Jerome Powell, presidente do banco central americano: crise bancária chega a pouco mais de uma semana da próxima reunião
Por Craig Torres - Catarina Saraiva
13 de Março, 2023 | 04:21 PM

Bloomberg — A estratégia do presidente do Federal Reserve, Jerome Powell, para acelerar os esforços de combate à inflação do banco central está se desfazendo após o colapso do Silicon Valley Bank (SVB).

Há uma semana, Powell surpreendeu os mercados ao dizer que o Fed pode precisar elevar as taxas de juros em um ritmo mais rápido do que o aumento de 0,25 ponto percentual em fevereiro para conter a inflação teimosamente persistente.

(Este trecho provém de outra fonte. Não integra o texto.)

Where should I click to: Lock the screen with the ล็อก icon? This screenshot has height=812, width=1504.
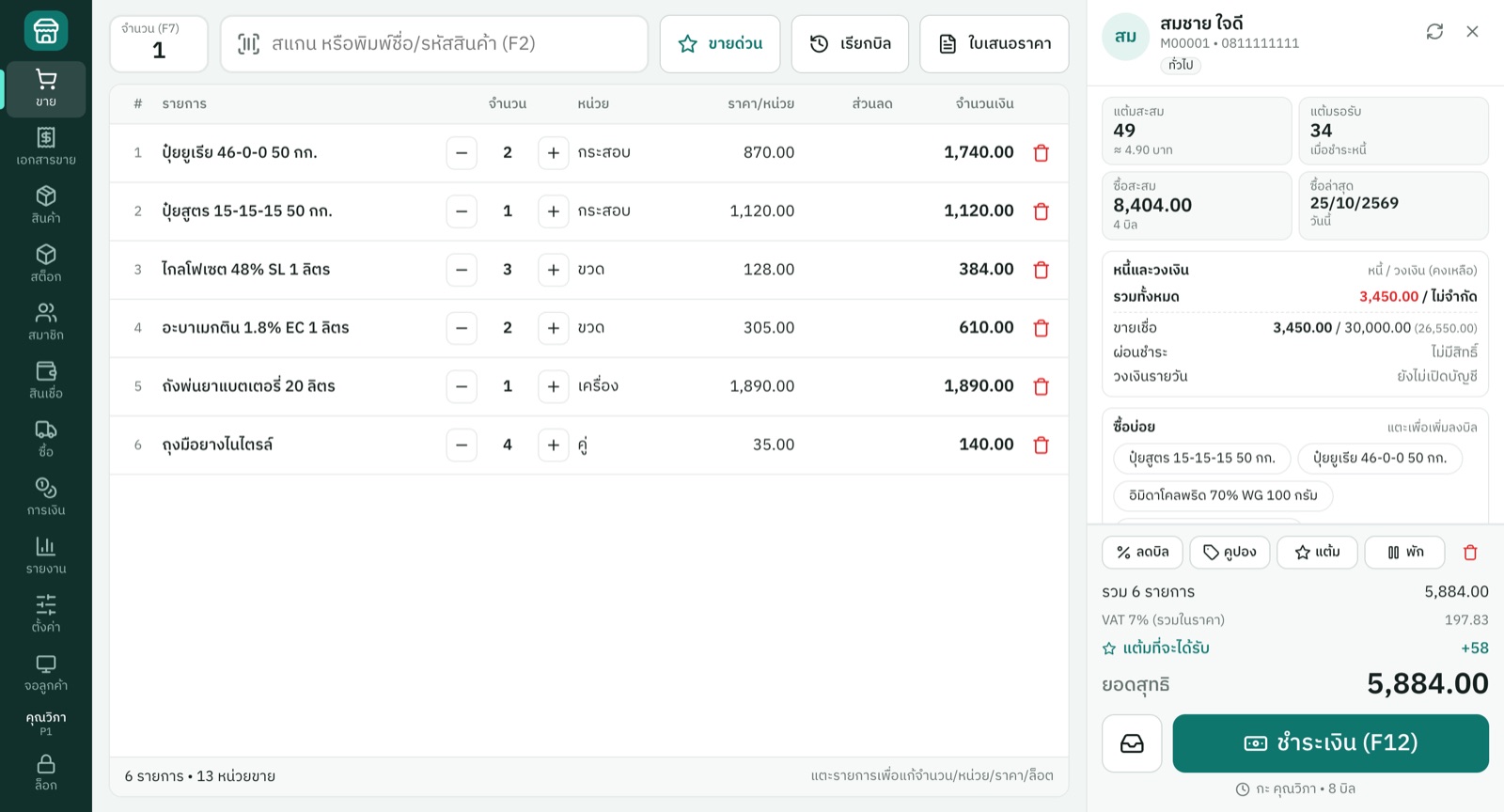click(46, 772)
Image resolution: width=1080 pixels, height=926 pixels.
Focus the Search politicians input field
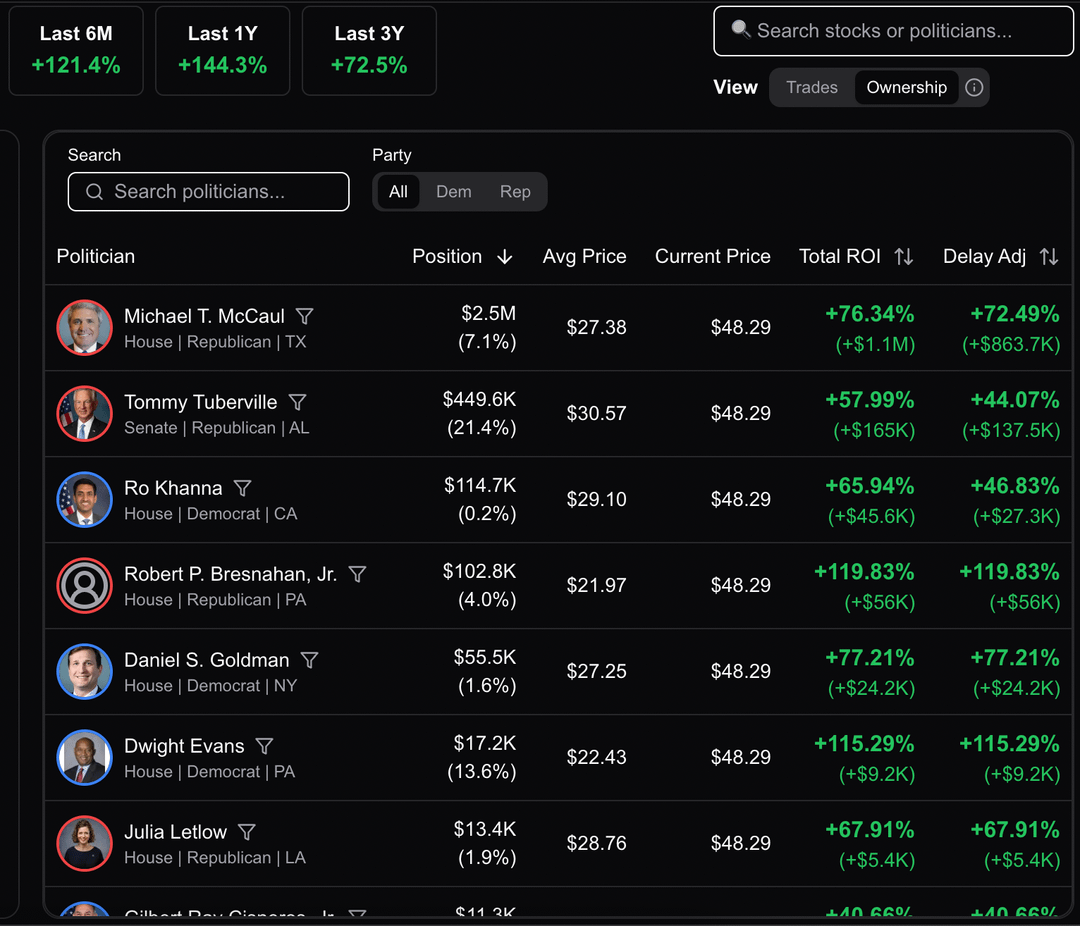209,192
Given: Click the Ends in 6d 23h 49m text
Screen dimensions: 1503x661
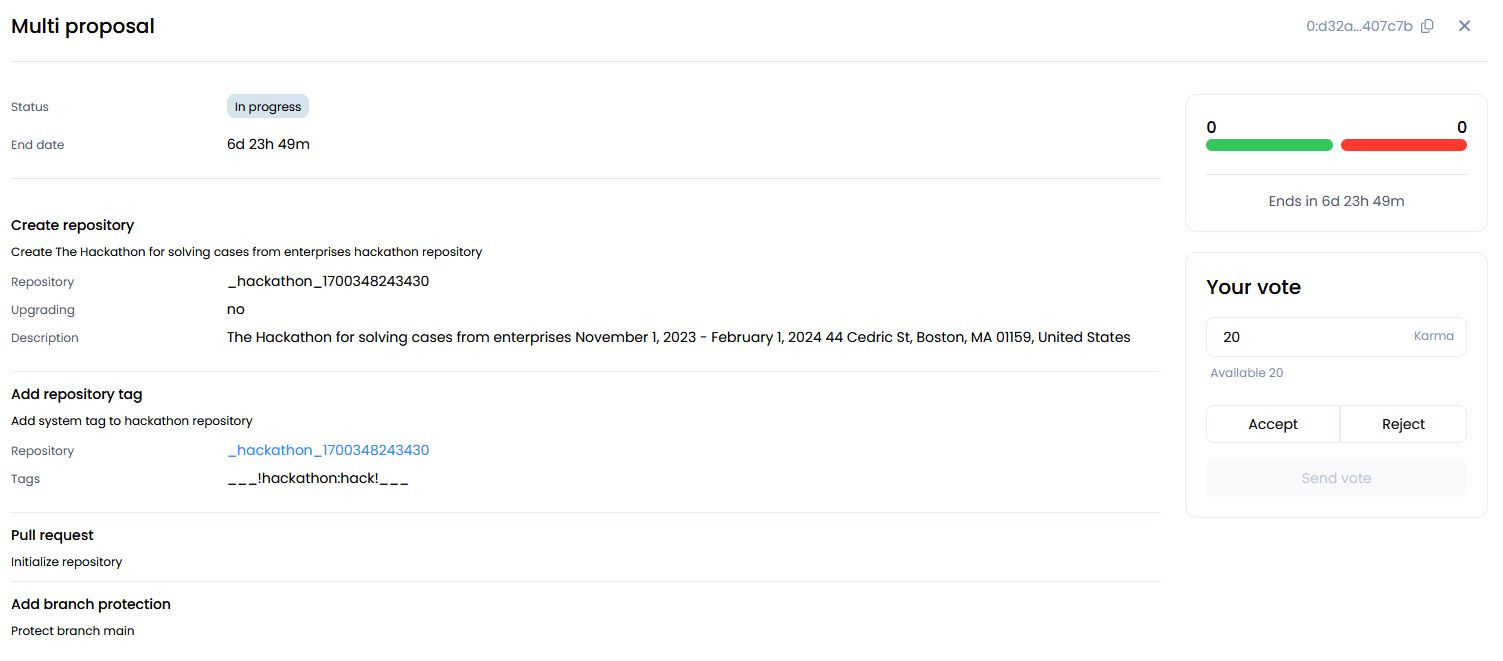Looking at the screenshot, I should (1336, 201).
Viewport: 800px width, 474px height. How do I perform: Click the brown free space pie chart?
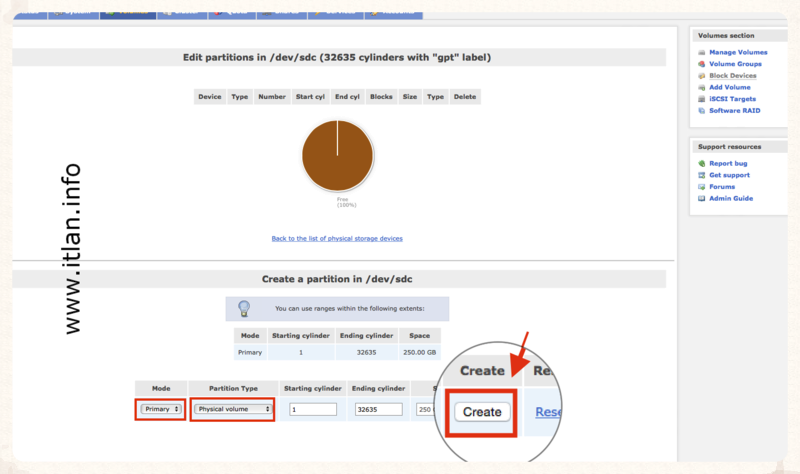337,156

Dias depois, o SVB e o Signature Bank quebraram, e o Tesouro e o Fed lançaram um vasto mecanismo de empréstimo de emergência, dizendo que mais bancos enfrentavam o risco de corridas por resgates.

A turbulência nos mercados nesta segunda-feira (13) sugeriu temores mais amplos sobre a instabilidade financeira - e o risco de que isso pudesse catapultar a economia dos EUA para uma recessão antes do esperado.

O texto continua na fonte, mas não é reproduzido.